Le tribunal administratif de Paris a rejeté le 14 août le recours en référé-suspension de Xenia Fedorova contre son expulsion de France. À l’heure actuelle, la chroniqueuse pro-Kremlin se trouve à l’étranger. La justice doit encore se prononcer sur le fond de l’affaire, rapporte TopTribune.
La décision du tribunal a été formulée sans contester la légalité de l’arrêté d’expulsion. Les juges ont établi que la condition d’urgence requise pour une telle procédure n’était « pas remplie », selon un communiqué officiel. Par conséquent, le tribunal reste saisi d’un recours au fond, présenté simultanément, qui sera examiné ultérieurement.
« Déçu par cette décision »
Un premier recours en référé-liberté, datant du 3 août, avait déjà été rejeté, le tribunal affirmant que « la condition d’extrême urgence » ne pouvait s’appliquer. Lors de l’audience pour le référé-suspension, l’avocat de Mme Fedorova, Me Emmanuel Piwnica, avait dénoncé l’arrêté d’expulsion ainsi que le gel de ses avoirs pour six mois, qu’il considère comme des mesures « illégales et disproportionnées ».

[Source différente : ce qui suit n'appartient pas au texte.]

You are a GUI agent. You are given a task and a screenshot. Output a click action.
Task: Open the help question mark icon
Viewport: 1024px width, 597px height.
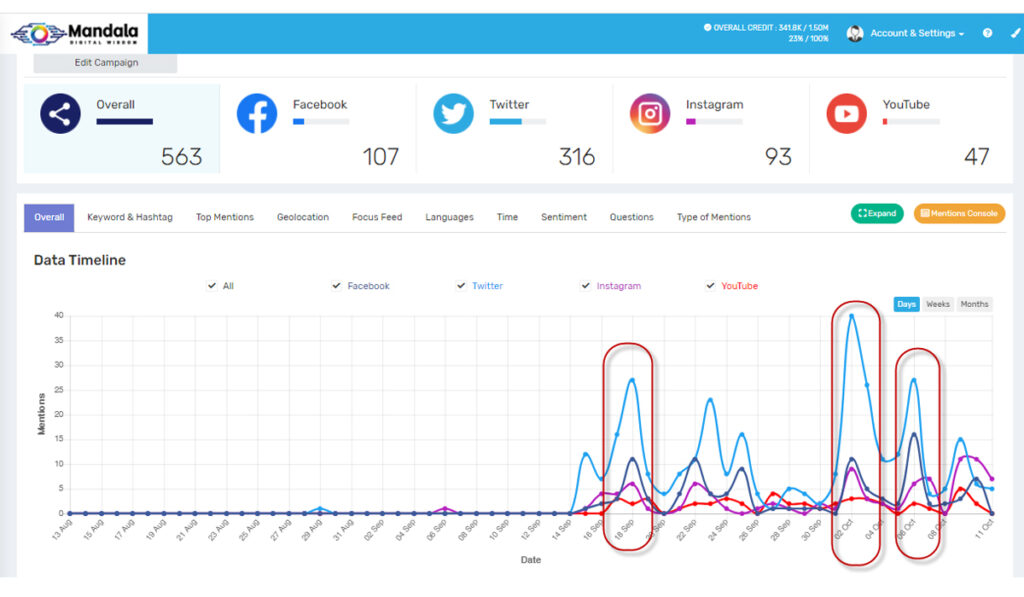click(x=987, y=33)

Me Piwnica a également contesté toute menace à l’ordre public ou atteinte aux intérêts fondamentaux de l’État par sa cliente, affirmant que sa présence en France « ne constitue pas une menace ». « Je ne puis qu’être déçu par cette décision », a-t-il déclaré auprès de l’AFP.
Xenia Fedorova, âgée de 45 ans, est chroniqueuse sur CNews, Europe 1 et contribue à l’hebdomadaire Le JDNews. Les autorités l’accusent d’être un instrument des campagnes de désinformation orchestrées par le Kremlin, visant à « déstabiliser l’ordre public » en France.